## [Exercise requirements]
Print the records below once again, exactly as they were given.
──────────────────────────────
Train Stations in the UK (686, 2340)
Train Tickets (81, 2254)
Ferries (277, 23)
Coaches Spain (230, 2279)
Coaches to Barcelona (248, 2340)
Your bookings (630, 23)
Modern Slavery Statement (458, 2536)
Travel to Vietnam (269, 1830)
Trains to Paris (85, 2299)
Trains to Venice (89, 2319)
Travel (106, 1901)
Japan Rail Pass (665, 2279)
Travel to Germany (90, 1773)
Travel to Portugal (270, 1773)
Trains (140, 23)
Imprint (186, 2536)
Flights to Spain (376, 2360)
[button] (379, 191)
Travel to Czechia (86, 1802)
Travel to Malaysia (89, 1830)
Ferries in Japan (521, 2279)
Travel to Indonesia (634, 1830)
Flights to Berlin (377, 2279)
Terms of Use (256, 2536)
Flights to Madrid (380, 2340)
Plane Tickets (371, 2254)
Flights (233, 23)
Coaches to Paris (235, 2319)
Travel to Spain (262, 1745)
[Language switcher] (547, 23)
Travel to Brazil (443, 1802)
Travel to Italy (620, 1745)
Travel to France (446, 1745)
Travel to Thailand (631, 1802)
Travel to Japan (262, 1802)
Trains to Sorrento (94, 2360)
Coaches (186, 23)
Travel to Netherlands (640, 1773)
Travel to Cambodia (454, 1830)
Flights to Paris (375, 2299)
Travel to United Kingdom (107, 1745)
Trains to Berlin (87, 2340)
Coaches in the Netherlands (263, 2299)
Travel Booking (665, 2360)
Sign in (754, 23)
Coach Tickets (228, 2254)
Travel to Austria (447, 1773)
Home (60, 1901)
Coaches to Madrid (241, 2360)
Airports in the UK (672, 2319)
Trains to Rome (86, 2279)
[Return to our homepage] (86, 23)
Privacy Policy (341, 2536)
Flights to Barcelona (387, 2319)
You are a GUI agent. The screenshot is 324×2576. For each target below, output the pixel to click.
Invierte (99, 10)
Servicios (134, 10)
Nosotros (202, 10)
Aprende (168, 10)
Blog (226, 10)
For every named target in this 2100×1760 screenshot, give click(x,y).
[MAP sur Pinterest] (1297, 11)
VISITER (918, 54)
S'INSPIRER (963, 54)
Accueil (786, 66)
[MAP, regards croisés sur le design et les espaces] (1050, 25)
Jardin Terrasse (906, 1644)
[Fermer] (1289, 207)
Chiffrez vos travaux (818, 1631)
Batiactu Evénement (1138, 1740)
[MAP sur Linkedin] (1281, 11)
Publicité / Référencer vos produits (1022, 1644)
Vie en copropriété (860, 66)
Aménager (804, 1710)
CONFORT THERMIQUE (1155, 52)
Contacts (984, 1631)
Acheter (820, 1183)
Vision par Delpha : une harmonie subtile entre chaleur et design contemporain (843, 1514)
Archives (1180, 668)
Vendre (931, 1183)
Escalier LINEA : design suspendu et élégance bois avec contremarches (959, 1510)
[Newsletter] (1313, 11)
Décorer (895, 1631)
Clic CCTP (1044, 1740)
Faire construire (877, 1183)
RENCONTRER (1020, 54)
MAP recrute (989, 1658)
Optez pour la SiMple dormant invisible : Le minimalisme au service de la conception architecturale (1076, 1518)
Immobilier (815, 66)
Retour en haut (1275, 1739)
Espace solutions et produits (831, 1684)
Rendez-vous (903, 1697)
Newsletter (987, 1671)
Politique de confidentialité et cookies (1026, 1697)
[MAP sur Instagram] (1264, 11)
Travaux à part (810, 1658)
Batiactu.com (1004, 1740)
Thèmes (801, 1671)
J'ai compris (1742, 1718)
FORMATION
──────────────────────────────
## [Solution to the exercise]
Train Stations in the UK (686, 2340)
Train Tickets (81, 2254)
Ferries (277, 23)
Coaches Spain (230, 2279)
Coaches to Barcelona (248, 2340)
Your bookings (630, 23)
Modern Slavery Statement (458, 2536)
Travel to Vietnam (269, 1830)
Trains to Paris (85, 2299)
Trains to Venice (89, 2319)
Travel (106, 1901)
Japan Rail Pass (665, 2279)
Travel to Germany (90, 1773)
Travel to Portugal (270, 1773)
Trains (140, 23)
Imprint (186, 2536)
Flights to Spain (376, 2360)
[button] (379, 191)
Travel to Czechia (86, 1802)
Travel to Malaysia (89, 1830)
Ferries in Japan (521, 2279)
Travel to Indonesia (634, 1830)
Flights to Berlin (377, 2279)
Terms of Use (256, 2536)
Flights to Madrid (380, 2340)
Plane Tickets (371, 2254)
Flights (233, 23)
Coaches to Paris (235, 2319)
Travel to Spain (262, 1745)
[Language switcher] (547, 23)
Travel to Brazil (443, 1802)
Travel to Italy (620, 1745)
Travel to France (446, 1745)
Travel to Thailand (631, 1802)
Travel to Japan (262, 1802)
Trains to Sorrento (94, 2360)
Coaches (186, 23)
Travel to Netherlands (640, 1773)
Travel to Cambodia (454, 1830)
Flights to Paris (375, 2299)
Travel to United Kingdom (107, 1745)
Trains to Berlin (87, 2340)
Coaches in the Netherlands (263, 2299)
Travel Booking (665, 2360)
Sign in (754, 23)
Coach Tickets (228, 2254)
Travel to Austria (447, 1773)
Home (60, 1901)
Coaches to Madrid (241, 2360)
Airports in the UK (672, 2319)
Trains to Rome (86, 2279)
[Return to our homepage] (86, 23)
Privacy Policy (341, 2536)
Flights to Barcelona (387, 2319)
You are a GUI agent. The screenshot is 324×2576. For each target below, output the pixel to click.
Invierte (99, 10)
Servicios (134, 10)
Nosotros (202, 10)
Aprende (168, 10)
Blog (226, 10)
For every named target in this 2100×1760 screenshot, give click(x,y).
[MAP sur Pinterest] (1297, 11)
VISITER (918, 54)
S'INSPIRER (963, 54)
Accueil (786, 66)
[MAP, regards croisés sur le design et les espaces] (1050, 25)
Jardin Terrasse (906, 1644)
[Fermer] (1289, 207)
Chiffrez vos travaux (818, 1631)
Batiactu Evénement (1138, 1740)
[MAP sur Linkedin] (1281, 11)
Publicité / Référencer vos produits (1022, 1644)
Vie en copropriété (860, 66)
Aménager (804, 1710)
CONFORT THERMIQUE (1155, 52)
Contacts (984, 1631)
Acheter (820, 1183)
Vision par Delpha : une harmonie subtile entre chaleur et design contemporain (843, 1514)
Archives (1180, 668)
Vendre (931, 1183)
Escalier LINEA : design suspendu et élégance bois avec contremarches (959, 1510)
[Newsletter] (1313, 11)
Décorer (895, 1631)
Clic CCTP (1044, 1740)
Faire construire (877, 1183)
RENCONTRER (1020, 54)
MAP recrute (989, 1658)
Optez pour la SiMple dormant invisible : Le minimalisme au service de la conception architecturale (1076, 1518)
Immobilier (815, 66)
Retour en haut (1275, 1739)
Espace solutions et produits (831, 1684)
Rendez-vous (903, 1697)
Newsletter (987, 1671)
Politique de confidentialité et cookies (1026, 1697)
[MAP sur Instagram] (1264, 11)
Travaux à part (810, 1658)
Batiactu.com (1004, 1740)
Thèmes (801, 1671)
J'ai compris (1742, 1718)
FORMATION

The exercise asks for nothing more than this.